Die umstrittenen Großsiedlungen für Flüchtlinge? Braucht man vielleicht gar nicht mehr. Die eingeplanten Millionen? Könnte man doch auch anders ausgeben. Flüchtlingskrise, war da was? Leider ja. Und leider ist es auch noch nicht vorbei. Die Erleichterung ist eine Illusion – mit einer großen Gefahr: Sie macht vergessen, wie groß die Herausforderung nach wie vor ist.

Das zeigt sich in einer Nachricht vom Wochenende: In Bergedorf musste ein ehemaliger Baumarkt mit 600 Flüchtlingen evakuiert werden, weil die Behörden fürchteten, dort könnten sich im Trinkwasser gefährliche Bakterien angesiedelt haben.

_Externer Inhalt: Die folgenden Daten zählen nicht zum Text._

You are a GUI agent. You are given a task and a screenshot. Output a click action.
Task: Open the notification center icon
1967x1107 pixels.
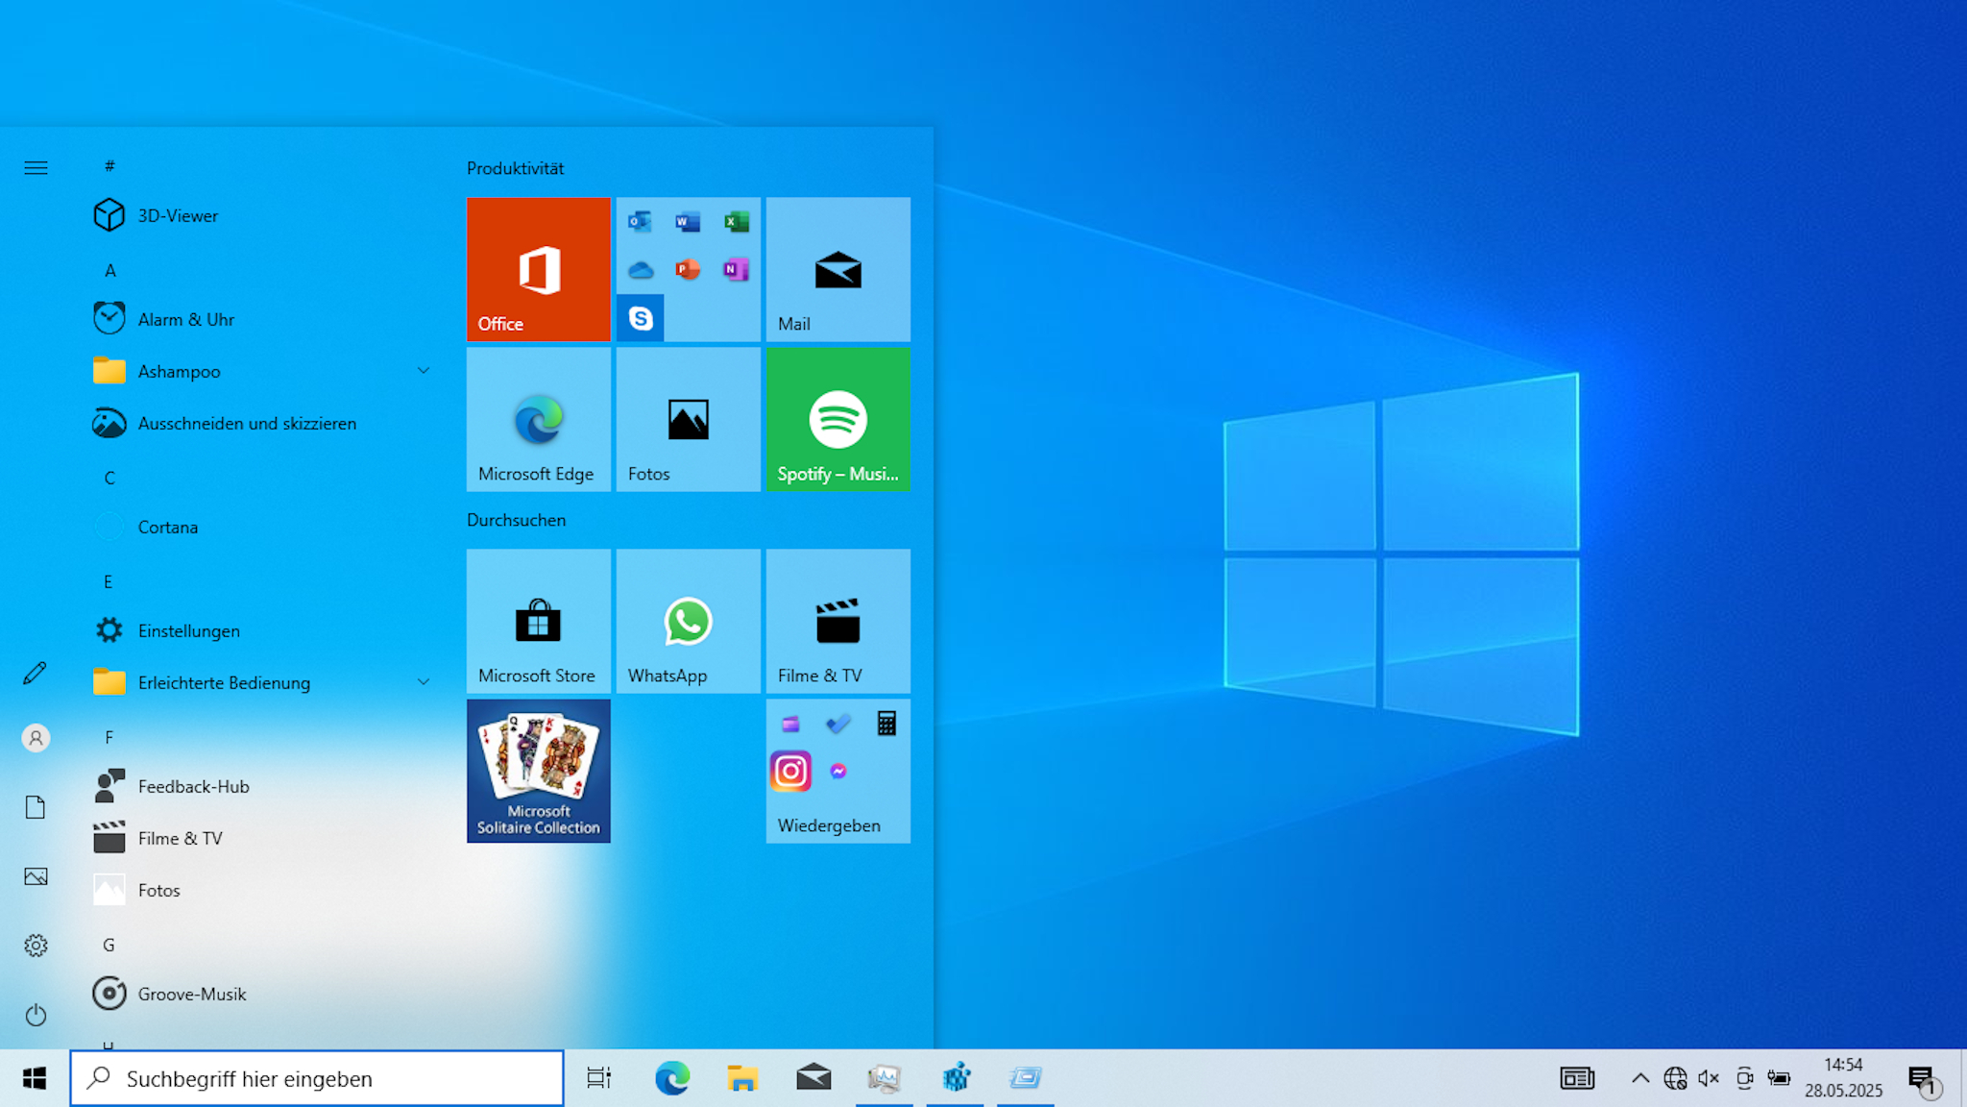point(1923,1080)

Immer noch leben mehr als 17.500 Flüchtlinge in provisorischen Erstaufnahmen, 7.000 davon in ehemaligen Gewerbehallen und Baumärkten. Dort sind je Hunderte Menschen untergebracht, getrennt nur durch Stellwände. Selbst Senatsmitglieder räumen ein, dass die Zustände dort bedenklich seien. Insider überrascht es nicht, dass nun ein Baumarkt wegen gravierender hygienischer Mängel geschlossen werden musste.

Aber das ist noch nicht einmal das größte Problem. Eigentlich sollen die Flüchtlinge nur kurze Zeit in den Erstaufnahmen bleiben. Viele leben inzwischen aber seit einem halben Jahr oder länger in den Provisorien. Kinder werden dort, wenn überhaupt, eher betreut als unterrichtet. Erwachsene verbringen ihre Zeit oft einfach nur mit Warten.

Wer sich gegen den Bau von Folgeunterkünften wehrt, wer glaubt, alles sei mit dem Schließen der Balkanroute erledigt, sollte sich klarmachen: Jeder Tag in einer Erstaufnahme ist ein verlorener Tag für die Integration. Die Herausforderung hat erst begonnen.